Re: Watermarks event time vs processing time

HG Tue, 29 Mar 2022 06:35:11 -0700

Hello Matthias,

I am still using ProcessingTimeSessionWindow.
But it turns out I was wrong.
I tested a couple of times and it did not seem to work.
But now it does with both watermarkstrategies removed.


My apologies.'
Regards Hans-Peter

This is the code:

        StreamExecutionEnvironment env =
StreamExecutionEnvironment.getExecutionEnvironment();
        env.setMaxParallelism(Integer.parseInt(envMaxParallelism));
        env.setRuntimeMode(RuntimeExecutionMode.STREAMING);

env.getCheckpointConfig().setCheckpointingMode(CheckpointingMode.EXACTLY_ONCE);
        env.enableCheckpointing(Integer.parseInt(envEnableCheckpointing));


        Properties kafkaProps  = new Properties();
        kafkaProps.setProperty(ConsumerConfig.BOOTSTRAP_SERVERS_CONFIG,
inputBrokers);
        kafkaProps.setProperty(ConsumerConfig.GROUP_ID_CONFIG,
inputGroupId);
        kafkaProps.setProperty(ConsumerConfig.ENABLE_AUTO_COMMIT_CONFIG,
autoCommit);

kafkaProps.setProperty(ConsumerConfig.AUTO_COMMIT_INTERVAL_MS_CONFIG,
autoCommitInterval);
        kafkaProps.setProperty("ssl.truststore.type", inputTrustStoreType);
        kafkaProps.setProperty("ssl.truststore.password",
inputTrustStorePassword);
        kafkaProps.setProperty("ssl.truststore.location",
inputTrustStoreLocation);
        kafkaProps.setProperty("security.protocol", inputSecurityProtocol);
        kafkaProps.setProperty("ssl.enabled.protocols",
inputSslEnabledProtocols);

        KafkaSource<ObjectNode> source = KafkaSource.<ObjectNode>builder()
                .setProperties(kafkaProps)
                .setGroupId(inputGroupId)
                .setClientIdPrefix(clientId)
                .setTopics(kafkaInputTopic)
                .setDeserializer(KafkaRecordDeserializationSchema.of(new
JSONKeyValueDeserializationSchema(fetchMetadata)))

.setStartingOffsets(OffsetsInitializer.committedOffsets(OffsetResetStrategy.EARLIEST))
                .build();


        /* Use the watermark stragegy to create a datastream */
        DataStream<ObjectNode> ds = env.fromSource(source,
WatermarkStrategy.noWatermarks(), "Kafka Source");

        /* Split the ObjectNode into a Tuple4 */
        DataStream<Tuple4<Long, Long, String, String>> tuple4ds =
ds.flatMap(new Splitter())

        DataStream<String>  tuple4DsWmKeyedbytr =  tuple4ds
            .keyBy(new KeySelector<Tuple4<Long, Long, String, String>,
String>() {
                @Override
                public String getKey(Tuple4<Long, Long, String, String>
value) throws Exception {
                    return value.f2;
                }
            })

.window(ProcessingTimeSessionWindows.withGap(Time.seconds(Integer.parseInt(sessionWindowGap))))

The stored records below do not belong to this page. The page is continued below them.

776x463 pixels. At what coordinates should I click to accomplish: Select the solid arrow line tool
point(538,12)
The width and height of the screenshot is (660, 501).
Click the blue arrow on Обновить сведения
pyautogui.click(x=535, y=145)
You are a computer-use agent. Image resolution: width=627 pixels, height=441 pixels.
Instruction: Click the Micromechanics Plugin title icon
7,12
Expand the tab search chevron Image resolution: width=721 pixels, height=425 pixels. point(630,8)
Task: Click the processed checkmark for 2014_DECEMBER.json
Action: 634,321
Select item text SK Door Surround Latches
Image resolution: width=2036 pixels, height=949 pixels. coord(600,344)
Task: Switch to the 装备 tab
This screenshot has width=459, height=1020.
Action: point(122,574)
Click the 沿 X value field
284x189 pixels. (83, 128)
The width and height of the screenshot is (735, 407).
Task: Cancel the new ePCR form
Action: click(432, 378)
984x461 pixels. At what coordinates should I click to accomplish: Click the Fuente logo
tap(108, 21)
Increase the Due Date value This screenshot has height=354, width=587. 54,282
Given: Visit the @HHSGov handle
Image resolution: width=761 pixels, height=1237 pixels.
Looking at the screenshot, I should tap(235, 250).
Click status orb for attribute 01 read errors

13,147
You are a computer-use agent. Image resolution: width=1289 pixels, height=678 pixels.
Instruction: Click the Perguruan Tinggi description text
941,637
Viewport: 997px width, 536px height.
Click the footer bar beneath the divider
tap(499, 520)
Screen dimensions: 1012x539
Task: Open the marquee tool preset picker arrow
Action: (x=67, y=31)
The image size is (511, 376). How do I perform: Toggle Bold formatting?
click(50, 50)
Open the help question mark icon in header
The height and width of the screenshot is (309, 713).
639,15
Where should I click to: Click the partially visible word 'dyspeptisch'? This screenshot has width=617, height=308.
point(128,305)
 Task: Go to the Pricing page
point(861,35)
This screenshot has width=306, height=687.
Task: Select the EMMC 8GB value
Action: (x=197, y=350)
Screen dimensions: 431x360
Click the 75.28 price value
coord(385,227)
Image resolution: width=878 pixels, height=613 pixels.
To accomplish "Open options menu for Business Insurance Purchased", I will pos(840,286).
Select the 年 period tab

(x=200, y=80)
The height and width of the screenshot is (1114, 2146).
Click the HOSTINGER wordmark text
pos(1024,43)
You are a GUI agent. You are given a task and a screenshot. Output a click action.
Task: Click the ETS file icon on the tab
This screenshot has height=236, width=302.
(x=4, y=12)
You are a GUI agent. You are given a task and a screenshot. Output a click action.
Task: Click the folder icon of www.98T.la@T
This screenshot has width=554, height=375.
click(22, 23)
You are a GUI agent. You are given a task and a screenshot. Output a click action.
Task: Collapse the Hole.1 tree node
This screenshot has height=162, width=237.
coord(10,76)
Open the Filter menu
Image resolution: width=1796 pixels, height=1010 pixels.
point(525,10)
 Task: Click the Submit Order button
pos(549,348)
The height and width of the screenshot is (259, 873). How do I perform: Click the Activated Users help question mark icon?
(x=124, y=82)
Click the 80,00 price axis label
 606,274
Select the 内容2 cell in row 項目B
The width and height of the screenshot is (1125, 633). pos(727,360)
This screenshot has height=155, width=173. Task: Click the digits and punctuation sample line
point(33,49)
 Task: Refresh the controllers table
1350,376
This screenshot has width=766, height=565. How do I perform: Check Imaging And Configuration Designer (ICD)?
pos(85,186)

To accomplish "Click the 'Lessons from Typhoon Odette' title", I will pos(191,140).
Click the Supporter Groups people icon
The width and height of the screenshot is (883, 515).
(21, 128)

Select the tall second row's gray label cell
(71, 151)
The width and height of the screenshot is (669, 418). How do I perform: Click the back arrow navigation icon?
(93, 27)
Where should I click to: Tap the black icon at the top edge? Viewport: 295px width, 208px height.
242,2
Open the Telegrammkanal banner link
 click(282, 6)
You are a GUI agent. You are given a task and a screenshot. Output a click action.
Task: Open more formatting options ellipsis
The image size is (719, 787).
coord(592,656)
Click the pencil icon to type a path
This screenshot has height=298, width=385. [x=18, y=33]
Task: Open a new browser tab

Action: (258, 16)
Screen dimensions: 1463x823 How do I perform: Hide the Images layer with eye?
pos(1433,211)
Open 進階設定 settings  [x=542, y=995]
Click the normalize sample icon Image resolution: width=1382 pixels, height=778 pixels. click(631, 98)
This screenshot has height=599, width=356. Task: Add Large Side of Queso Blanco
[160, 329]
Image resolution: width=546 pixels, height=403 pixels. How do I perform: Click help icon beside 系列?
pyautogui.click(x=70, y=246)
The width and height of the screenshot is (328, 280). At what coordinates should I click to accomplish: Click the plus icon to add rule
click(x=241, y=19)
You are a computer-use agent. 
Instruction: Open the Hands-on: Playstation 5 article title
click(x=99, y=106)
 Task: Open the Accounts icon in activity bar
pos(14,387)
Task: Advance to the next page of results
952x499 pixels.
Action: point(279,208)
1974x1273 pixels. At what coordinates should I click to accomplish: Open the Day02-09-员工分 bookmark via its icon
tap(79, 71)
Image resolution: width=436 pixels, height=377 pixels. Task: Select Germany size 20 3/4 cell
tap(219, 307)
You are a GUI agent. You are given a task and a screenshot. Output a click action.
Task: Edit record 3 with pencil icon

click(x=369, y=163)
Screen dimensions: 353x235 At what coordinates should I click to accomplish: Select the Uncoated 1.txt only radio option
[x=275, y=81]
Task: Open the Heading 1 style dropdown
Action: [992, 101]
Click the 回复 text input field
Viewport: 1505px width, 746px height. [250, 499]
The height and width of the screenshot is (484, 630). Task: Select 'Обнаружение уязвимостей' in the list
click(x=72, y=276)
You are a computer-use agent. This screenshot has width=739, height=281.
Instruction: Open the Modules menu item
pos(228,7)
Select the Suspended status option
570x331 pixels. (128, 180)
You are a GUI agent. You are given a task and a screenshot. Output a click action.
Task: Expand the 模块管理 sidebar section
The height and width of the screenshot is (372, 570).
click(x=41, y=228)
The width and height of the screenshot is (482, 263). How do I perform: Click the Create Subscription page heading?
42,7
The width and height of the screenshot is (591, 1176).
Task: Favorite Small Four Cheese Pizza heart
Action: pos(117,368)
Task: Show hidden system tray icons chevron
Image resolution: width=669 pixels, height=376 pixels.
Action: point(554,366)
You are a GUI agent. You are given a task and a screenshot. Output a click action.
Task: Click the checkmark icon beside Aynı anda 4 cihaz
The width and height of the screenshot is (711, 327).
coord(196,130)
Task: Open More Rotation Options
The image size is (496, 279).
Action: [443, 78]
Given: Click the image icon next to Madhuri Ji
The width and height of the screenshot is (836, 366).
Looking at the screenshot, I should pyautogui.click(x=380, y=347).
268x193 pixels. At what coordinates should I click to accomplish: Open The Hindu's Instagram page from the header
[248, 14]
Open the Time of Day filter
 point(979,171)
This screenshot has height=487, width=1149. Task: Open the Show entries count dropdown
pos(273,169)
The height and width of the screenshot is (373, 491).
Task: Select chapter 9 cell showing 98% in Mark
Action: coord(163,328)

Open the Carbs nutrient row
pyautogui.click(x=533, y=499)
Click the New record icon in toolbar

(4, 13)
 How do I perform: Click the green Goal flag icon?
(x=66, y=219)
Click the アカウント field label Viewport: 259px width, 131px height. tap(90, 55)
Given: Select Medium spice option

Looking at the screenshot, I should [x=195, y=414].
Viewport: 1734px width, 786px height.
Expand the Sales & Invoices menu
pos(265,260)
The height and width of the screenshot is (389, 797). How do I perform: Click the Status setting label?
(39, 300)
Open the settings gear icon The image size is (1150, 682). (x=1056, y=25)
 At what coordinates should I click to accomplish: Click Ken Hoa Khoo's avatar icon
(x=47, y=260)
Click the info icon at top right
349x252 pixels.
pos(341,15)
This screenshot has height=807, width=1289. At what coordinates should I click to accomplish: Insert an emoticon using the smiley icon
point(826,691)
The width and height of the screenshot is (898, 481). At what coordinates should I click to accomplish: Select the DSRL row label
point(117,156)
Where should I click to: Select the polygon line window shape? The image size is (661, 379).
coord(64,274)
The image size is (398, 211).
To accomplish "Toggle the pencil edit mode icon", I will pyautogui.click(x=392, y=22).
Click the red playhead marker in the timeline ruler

.allowedLateness(Time.seconds(Integer.parseInt(sessionAllowedLateness)))
            .process(new MyProcessWindowFunction());



        Properties sinkkafkaProps  = new Properties();
        sinkkafkaProps.setProperty(ProducerConfig.BOOTSTRAP_SERVERS_CONFIG,
outputBrokers);
        sinkkafkaProps.setProperty("ssl.truststore.type",
outputTrustStoreType);
        sinkkafkaProps.setProperty("ssl.truststore.location",
outputTrustStoreLocation);
        sinkkafkaProps.setProperty("ssl.truststore.password",
outputTrustStorePassword);
        sinkkafkaProps.setProperty("security.protocol",
outputSecurityProtocol);
        sinkkafkaProps.setProperty("max.request.size", maxRequestSize);
        sinkkafkaProps.setProperty("ssl.enabled.protocols",
outputSslEnabledProtocols);


        KafkaSink<String> kSink = KafkaSink.<String>builder()
                    .setBootstrapServers(outputBrokers)
                    .setKafkaProducerConfig(sinkkafkaProps)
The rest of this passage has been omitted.